MOSES v. LAMB et al
ORDER dismissing Plaintiff's Complaint without prejudice. Plaitiff's IFP Motion is granted only for purposes of this dismissal. Ordered by Judge W. Louis Sands on 10/16/2013. (bcl)
IN THE UNITED STATES DISTRICT COURT
FOR THE MIDDLE DISTRICT OF GEORGIA
ANTONIO LEON MOSES,
L. LAMB, et. al.
CASE NO: 1:13-CV-0122-WLS-TQL
Plaintiff Antonio Leon Moses, a state prisoner currently confined at the Telfair State
Prison, filed this pro se civil rights action under 42 U.S.C. § 1983 and is proceeding in forma
pauperis. Because Plaintiff is a prisoner “seeking redress from a governmental entity or [an]
officer or employee of a governmental entity,” this Court is required to conduct a preliminary
screening of his Complaint. See 28 U.S.C. § 1915A(a).
In so doing, the district court must accept all factual allegations in the complaint as true.
Brown v.

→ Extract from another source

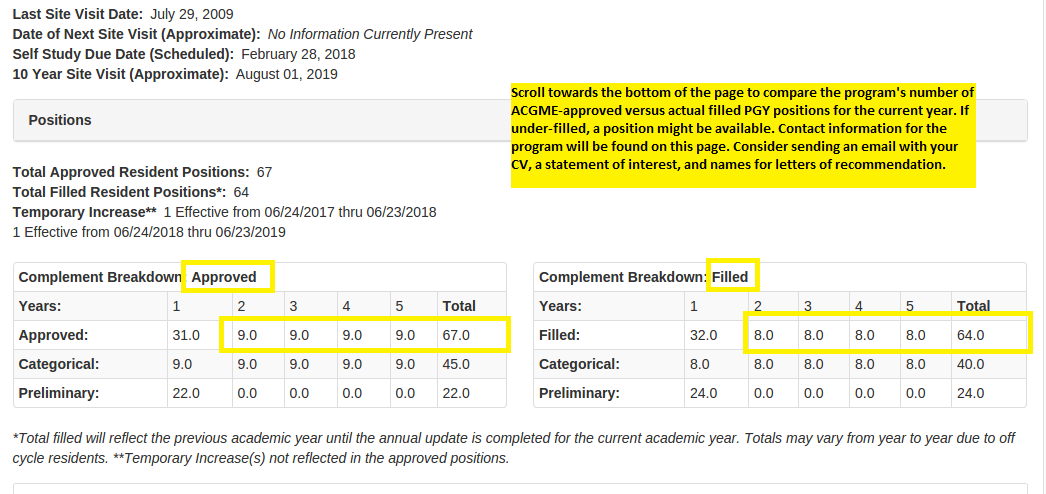Click the 45.0 categorical total cell
Screen dimensions: 1046x494
tap(455, 364)
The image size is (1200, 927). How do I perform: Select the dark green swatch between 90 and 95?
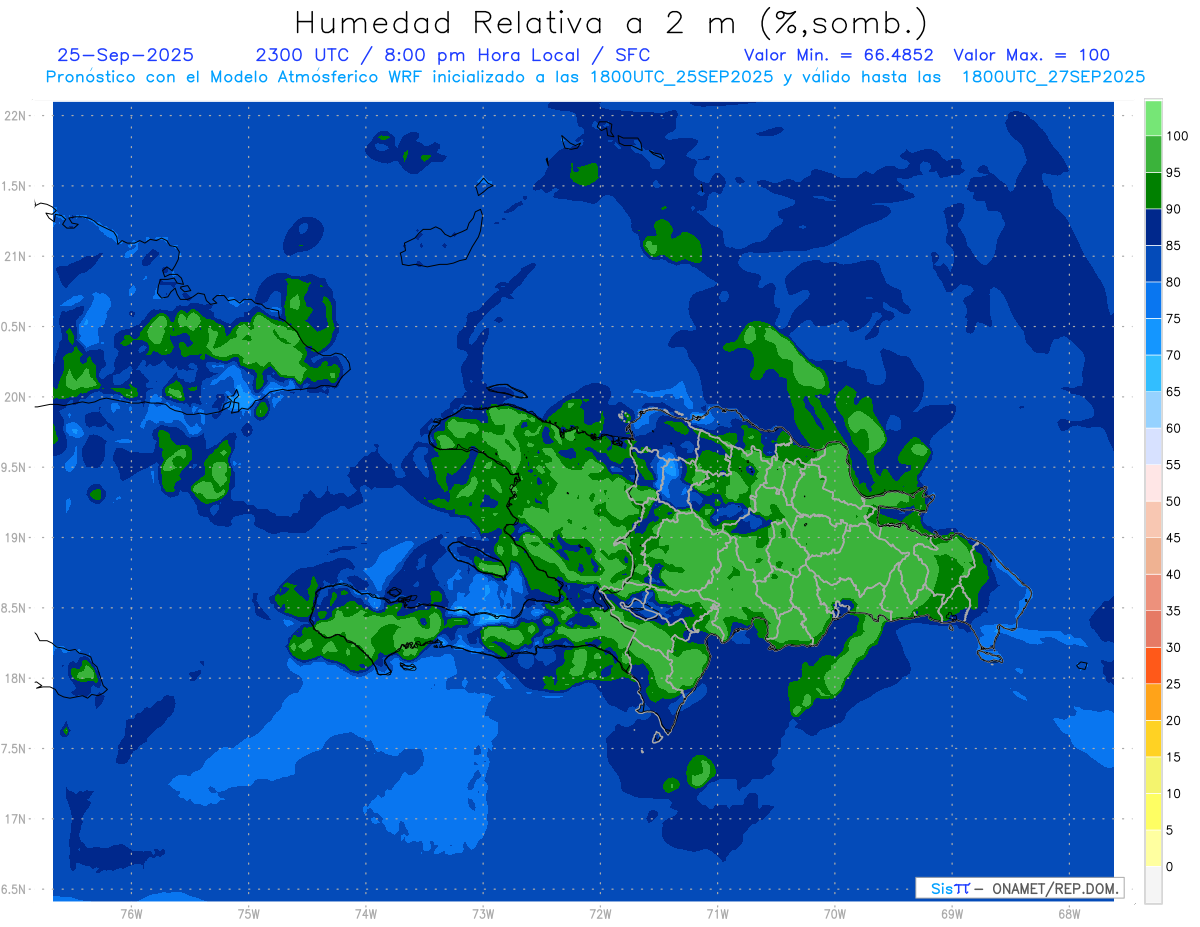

Johnson, 387 F.3d 1344, 1347 (11th Cir. 2004). Pro se pleadings, like the one in this
case, are also “held to a less stringent standard than pleadings drafted by attorneys” and must be
“liberally construed.” Tannenbaum v. United States, 148 F.3d 1262, 1263 (11th Cir. 1998).
However, a pro se prisoner’s pleading is subject to dismissal prior to service if the court finds that
the complaint, when viewed liberally and in the light most favorable to the plaintiff fails to state a
claim upon which relief may be granted or otherwise seeks relief from an immune defendant. See
28 U.S.C. §1915A(b).
In this case, Plaintiff’s Complaint is a rambling narrative detailing the alleged injustice of
his probation revocation. Plaintiff has named his parole officer, the chairman of the parole board,
and a presiding parole board member as defendants and seeks to recover compensatory damages
for false imprisonment and an order for his immediate release from prison.

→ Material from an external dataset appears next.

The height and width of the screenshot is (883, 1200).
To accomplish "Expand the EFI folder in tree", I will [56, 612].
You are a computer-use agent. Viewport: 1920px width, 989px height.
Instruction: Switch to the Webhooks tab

Plaintiff is first advised that release from jail is not a remedy that is available in a 42 U.S.C.
§ 1983 action. Preiser v. Rodriquez, 411 U.S. 475 (1973). Plaintiff may only pursue this type of
relief in a 28 U.S.C. § 2254 action after he has exhausted all available remedies in state court. See
Picard v. Connor, 404 U.S. 270, 275 (1971) (citing Ex Parte Royall, 117 U.S. 24l (1886)); see also
O.C.G.A. § 9-14-1(a) & O.C.G.A. § 9-6-20. Plaintiff’s §1983 Complaint thus does not state a
claim for injunctive relief.
To the extent that Plaintiff seeks to recover civil damages in this case, he is advised that his
claims are premature. Plaintiff’s claims are barred by Heck v. Humphrey, 512 U.S. 477, 114 S.

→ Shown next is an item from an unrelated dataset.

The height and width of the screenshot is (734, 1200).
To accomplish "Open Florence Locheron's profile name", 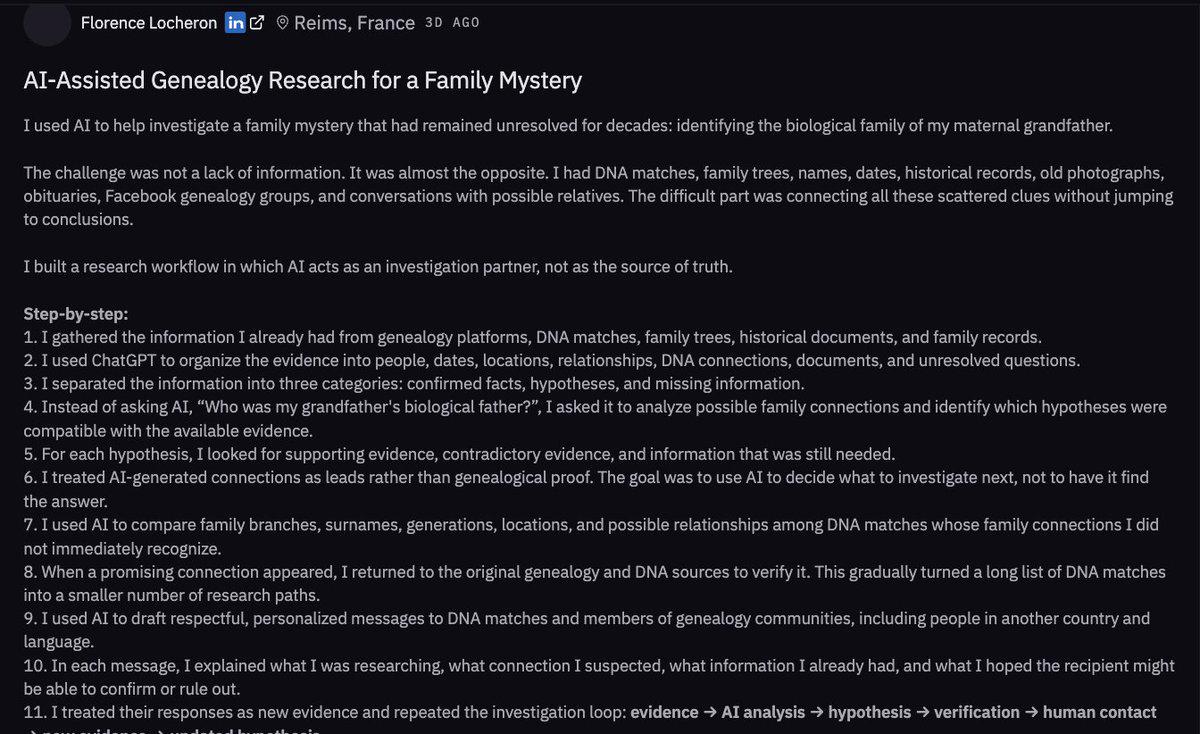I will click(149, 22).
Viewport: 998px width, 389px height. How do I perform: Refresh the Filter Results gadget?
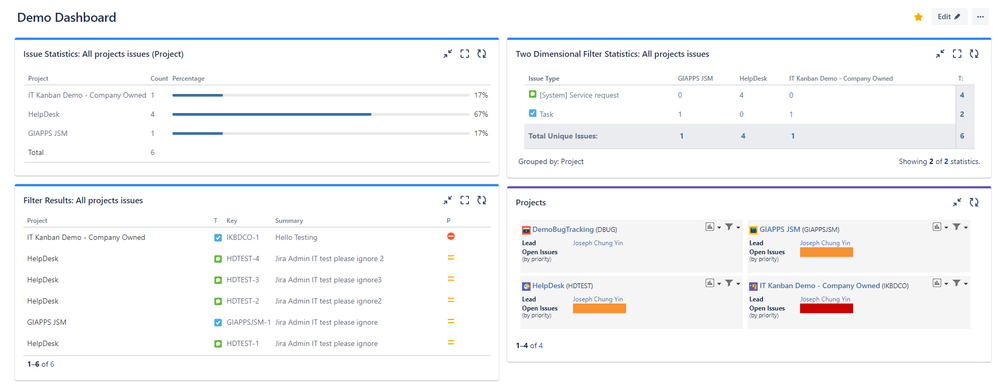click(482, 200)
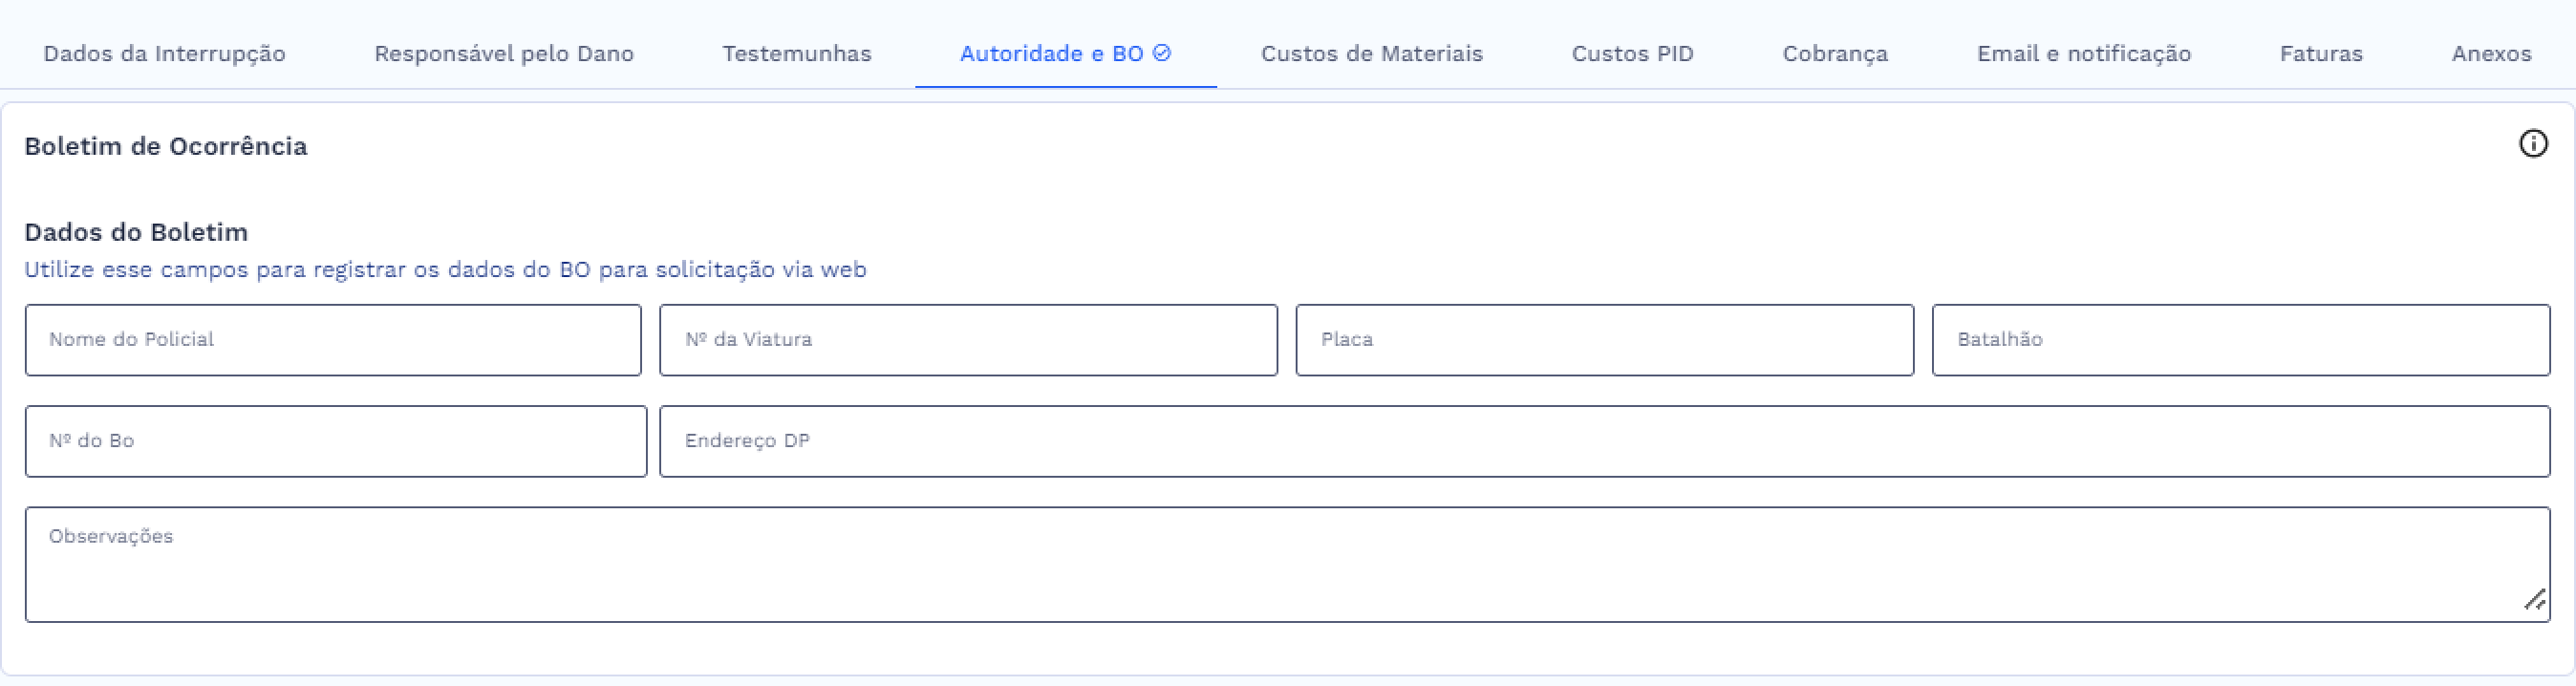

Ct. 2364, 129 L.Ed.2d 383 (1994). In Heck, the Supreme Court held that
in order to recover damages for allegedly unconstitutional conviction or
imprisonment, or for other harm caused by actions whose unlawfulness would
render a conviction or sentence invalid, a §1983 plaintiff must prove that the
conviction or sentence has been reversed on direct appeal, expunged by executive
order, declared invalid by a state tribunal authorized to make such determination, or
called into question by a federal court's issuance of a writ of habeas corpus, 28
Id. at 486-87. Thus, a state prisoner cannot bring a § 1983 action in federal court which could
potentially invalidate his conviction or sentence unless his conviction has been reversed,
expunged, set aside, or called into question by the issuance of a writ of habeas corpus. Id. Heck,
supra, applies equally to parole and probation revocation proceedings. See Jackson v. Vannoy,
49 F.3d 175, 177 (5th Cir.), cert. denied, 116 S. Ct. 148 (1995).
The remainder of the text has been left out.